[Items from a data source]
-.-.-

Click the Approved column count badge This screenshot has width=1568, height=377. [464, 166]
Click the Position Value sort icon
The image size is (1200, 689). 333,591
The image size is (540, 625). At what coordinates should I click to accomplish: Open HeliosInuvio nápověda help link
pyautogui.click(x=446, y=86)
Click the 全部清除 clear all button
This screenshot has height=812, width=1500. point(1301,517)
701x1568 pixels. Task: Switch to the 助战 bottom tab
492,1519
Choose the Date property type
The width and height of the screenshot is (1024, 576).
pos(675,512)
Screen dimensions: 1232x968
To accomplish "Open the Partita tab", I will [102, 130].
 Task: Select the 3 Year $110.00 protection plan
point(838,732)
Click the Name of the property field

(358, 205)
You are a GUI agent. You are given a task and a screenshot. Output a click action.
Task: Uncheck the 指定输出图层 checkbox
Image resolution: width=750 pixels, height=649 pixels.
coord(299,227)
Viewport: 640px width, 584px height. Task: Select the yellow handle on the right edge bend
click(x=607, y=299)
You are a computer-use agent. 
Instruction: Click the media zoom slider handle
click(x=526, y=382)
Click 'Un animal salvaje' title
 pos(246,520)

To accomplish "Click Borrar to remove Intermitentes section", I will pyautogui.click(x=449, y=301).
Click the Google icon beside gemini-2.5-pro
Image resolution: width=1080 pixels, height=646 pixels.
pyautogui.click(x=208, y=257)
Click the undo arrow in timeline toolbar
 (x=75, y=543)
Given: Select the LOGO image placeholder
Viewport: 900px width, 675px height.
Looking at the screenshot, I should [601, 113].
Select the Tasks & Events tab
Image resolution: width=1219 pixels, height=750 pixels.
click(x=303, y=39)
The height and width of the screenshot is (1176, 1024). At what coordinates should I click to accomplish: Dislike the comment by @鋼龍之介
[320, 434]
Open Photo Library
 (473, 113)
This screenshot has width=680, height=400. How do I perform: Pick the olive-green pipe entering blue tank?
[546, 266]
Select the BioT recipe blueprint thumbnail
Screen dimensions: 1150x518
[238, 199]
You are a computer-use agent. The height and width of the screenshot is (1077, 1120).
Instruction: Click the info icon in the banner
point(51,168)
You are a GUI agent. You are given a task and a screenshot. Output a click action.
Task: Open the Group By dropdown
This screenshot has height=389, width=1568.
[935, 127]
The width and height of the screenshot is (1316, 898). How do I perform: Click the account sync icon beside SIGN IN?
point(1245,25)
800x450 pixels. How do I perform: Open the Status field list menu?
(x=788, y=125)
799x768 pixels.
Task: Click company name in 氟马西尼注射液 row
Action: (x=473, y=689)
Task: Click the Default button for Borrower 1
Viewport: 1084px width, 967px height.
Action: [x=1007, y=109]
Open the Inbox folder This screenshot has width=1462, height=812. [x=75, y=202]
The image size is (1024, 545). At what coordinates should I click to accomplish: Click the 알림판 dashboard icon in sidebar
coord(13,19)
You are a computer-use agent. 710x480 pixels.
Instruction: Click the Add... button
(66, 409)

-.-.-

▶ **Exercise prompt**
The lines above from the one containing "The width and height of the screenshot is (1316, 898)." through the one containing "Open the Inbox" are to be set down exactly, and no others.

▶ **Answer to this task**
The width and height of the screenshot is (1316, 898). How do I perform: Click the account sync icon beside SIGN IN?
point(1245,25)
800x450 pixels. How do I perform: Open the Status field list menu?
(x=788, y=125)
799x768 pixels.
Task: Click company name in 氟马西尼注射液 row
Action: (x=473, y=689)
Task: Click the Default button for Borrower 1
Viewport: 1084px width, 967px height.
Action: [x=1007, y=109]
Open the Inbox folder This screenshot has width=1462, height=812. [x=75, y=202]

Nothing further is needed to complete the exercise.